Crucial in that change has been his work with Koolhaas. The two met shortly after Balmond finished the Staatsgalerie. Koolhaas had completed only one building when he came to Balmond about a competition. “Rem was shooting from the hip, taking no prisoners—an intense guy, and I liked him immediately,” Balmond says. The two became close friends. Koolhaas was interested in interrogating the expectations of structure, Balmond in how structure impacted architecture. Now, Koolhaas says, “Cecil has a much more profound understanding of architecture, and I a much more profound understanding of structure. That creates a situation where we simultaneously talk about both and where ideas can be launched from either side in either domain. Collaborating with Cecil has allowed us not to differentiate our architecture but to produce a different architecture, yeah?” He waits for me to nod. “An architecture that is more fundamentally engaged with issues of structure than many of our colleagues’.”
Balmond pushes his chair out and calls for his assistant to bring a book he wants. He returns to sketching the Kunsthal, before drafting a box with crisscrossing lines on it for Ito’s Serpentine gallery. The temporary structure is perhaps the best expression of Balmond’s approach to numbers and engineering. “If you look, you can’t see what we did,” he says. He points to a photo of a building covered in a filigree of lines. “At the start Ito said, ‘Let’s have a box’—but what kind of box? So we go, ‘Okay, box, what’s different there?’ And at first we both drew some random lines on the roof.” He sketches out crosshatchings and a colonnade. “But when I was looking at it, I thought, A roof on stilts? That didn’t feel right, and if you’re drawing random lines, your own bias comes in. People can’t create the random.”

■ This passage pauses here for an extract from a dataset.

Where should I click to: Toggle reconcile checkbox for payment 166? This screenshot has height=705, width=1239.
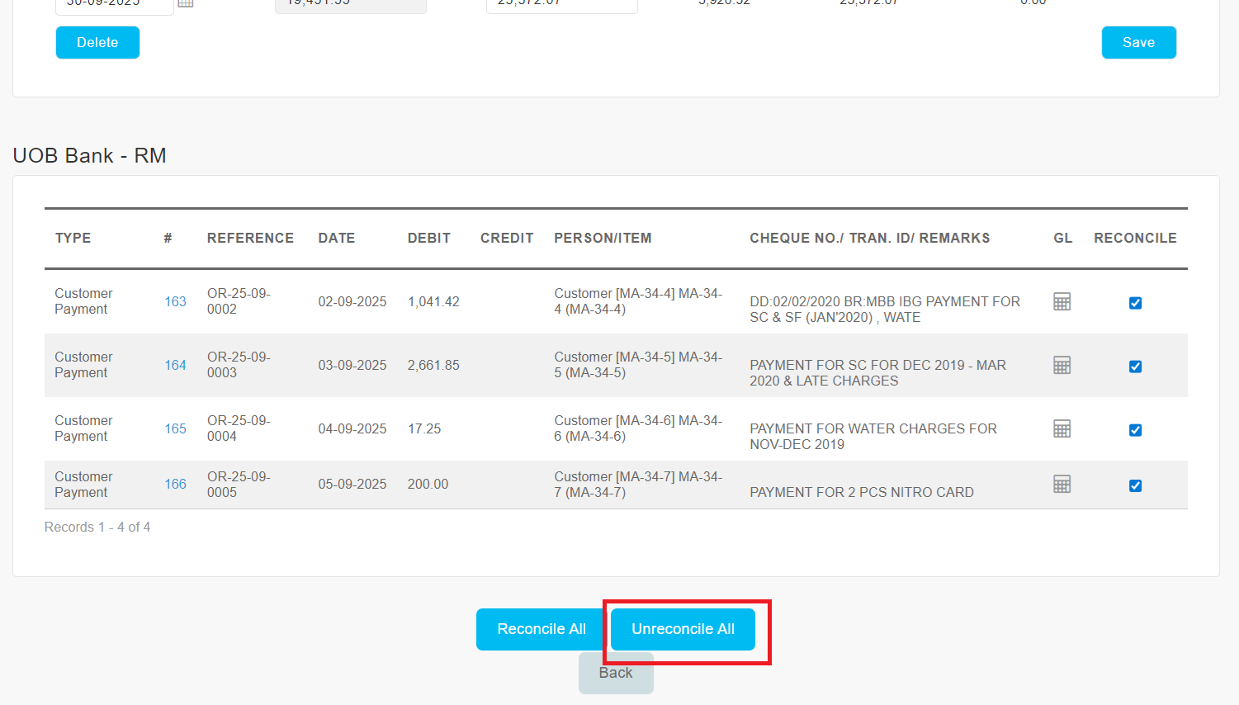(1135, 485)
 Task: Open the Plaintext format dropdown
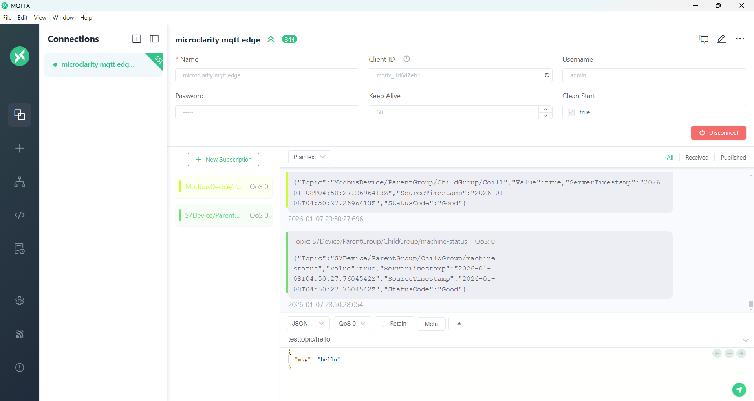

Instead Balmond started to think about an algorithm they could use. He laughs and says, “I know when I say algorithm it sounds like”—he makes a stagy gasp—“algorithms are the new science. But they’re nothing new. Algorithms are the oldest thing in the world. If you count, it’s an algorithm, 1 + 1, 1 + 1 + 1. Our numbers are algorithmic. If you do any ballroom dancing, if you repeat yourself in a sequence, that’s an algorithm.” He was looking for something to serve as the engine to drive their search. Balmond draws a square and takes a line from the middle of one side to a third of the way down the next side. “If you keep doing that over and over and over, half to a third, half to a third, you get this shape.” It looks like an asymmetric diamond. “See,” he says and sketches another square where he divides the line in half. “A steeple is just taking half to a half.” And indeed his rotating square looks remarkably like the inside of a steeple.
With the pavilion, “I wasn’t finding structure, I was looking for a pattern first. I knew this pattern could be a structure because of that steeple drawing, but it’s not architecture, it’s a pure algorithm run six times. To make it a piece of architecture, I want a network of lines.” His pen scratches on the paper as he extends the lines so they join outside the square. That diagram became his model. He cut out the four corners so it would fold over. “And voilà,” Balmond says, “I’ve got a box.”